No le faltaba razón a mi compatriota cuando describía así al viejo parque de atracciones, que por las fechas en las que yo lo estaba visitando exhalaba sus últimos resoplidos, varado frente al mar como una agonizante ballena atascada en la arena. Posiblemente, Coney Island haya sido el parque de atracciones más deprimente del mundo. Esta rotunda afirmación cobra, en este caso, tintes grotescos si pensamos que lo albergaba el país que ha conseguido exprimir el negocio del entretenimiento y la diversión hasta extremos inverosímiles. Coney Island había sido, en los comienzos del siglo XX, el parque de atracciones más visitado por los neoyorquinos, aunque por lo que había podido leer el lugar siempre había tenido algo de enfermizo, de premonitoria decadencia. Desde el principio habían compartido espacio en Coney Island atracciones del tipo tradicional junto con insanos espectáculos de monstruos y fenómenos, emporios del juego, la prostitución y el engaño, convirtiendo el lugar en una moderna Gomorra junto al mar. Incluso había llegado a tener una ciudad habitada exclusivamente por enanos, Lilliputia, con sus 300 habitantes dedicados a divertir a los visitantes.

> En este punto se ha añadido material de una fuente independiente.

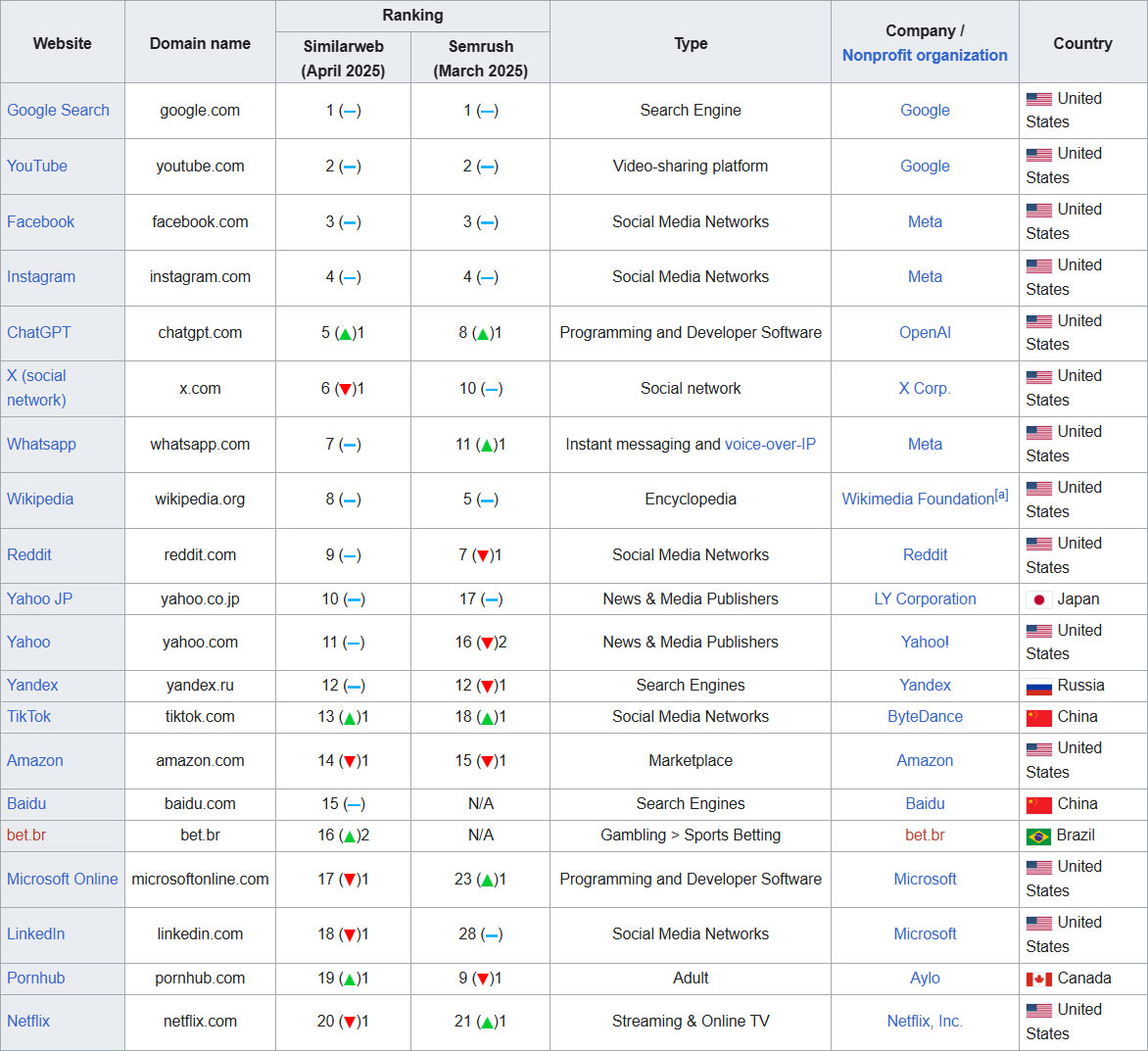Viewport: 1148px width, 1051px height.
Task: Click the China flag in the TikTok row
Action: [1039, 717]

Así me sentía yo frente a aquel bigotudo titán, empequeñecido como uno de los habitantes de Lilliputia, encogido, esperando las próximas palabras de aquel orate al que, evidentemente, no convenía provocar con innecesarias chanzas. No obstante, parecía que el mero hecho de haber nacido en el mismo país bastaba para provocar en Pollak una viva simpatía hacia mi persona. El gigante, con otro de sus teatrales gestos, movió las manos como si empujara un objeto invisible, en realidad reclamando mi total atención. Comenzó a hablar, eligiendo con cuidado sus ampulosas palabras, como dirigiéndose a un distinguidísimo auditorio de respetados intelectuales.
-Seguramente, como persona ilustrada que parece usted, conocerá la historia de nuestro insigne compatriota, el célebre escritor Franz Kafka. Y cuando digo "la historia", me refiero a la parte de su historia que nos ha sido permitida conocer. Como usted sin duda sabrá, hay en la tortuosa vida de Kafka muchas lagunas sobre las cuales no tenemos conocimiento alguno. Una de ellas es la que se refiere a la concepción de su relato "La Metamorfosis". Todos creen que ese relato es fruto de su imaginación, pero no es así. Por lo menos, no es así... del todo. Verá...
No quiero consignar aquí la sarta de invenciones, desvaríos y locuras que salieron por la boca de Heinrich Pollak a partir de ese preciso instante. Habló durante lo que se me antojaron horas de su tío abuelo Oskar Pollak, amigo de juventud de Kafka... Me mostró ajados y prácticamente ilegibles recortes sobre el extraño hallazgo de un insecto gigante en la casa de una familia de Praga en 1911, habló sobre las demenciales explicaciones que la familia dio a las autoridades, y de cómo al final el asunto se olvidó y quedó sepultado en lo más profundo de las hemerotecas. Habló del interés extremo de Kafka por el tema, de sus conversaciones con la familia... Habló y habló hasta que, paulatinamente, conseguí calmar su verborrea y, entre grandes efusiones de afecto y promesas de volver con más calma, pude salir de aquel antro para no volver jamás. Salí al aire fresco, abandonando aquel cubil de pesadilla y locura, sacudiendo la cabeza para desechar toda aquella retahíla de sandeces. No obstante, algo hizo que me parara en seco a los pocos metros. Algo que me había llamado la atención momentos antes de que Pollak me asustara. Un agujero en el lomo del bestial insecto, rellenado por lo que parecía ser una pieza de fruta podrida y momificada. Como la manzana que el señor Samsa arrojó a la criatura en la que se había convertido su hijo Gregorio, la misma que se le quedó incrustada en la espalda, pudriéndose hasta el día de su muerte.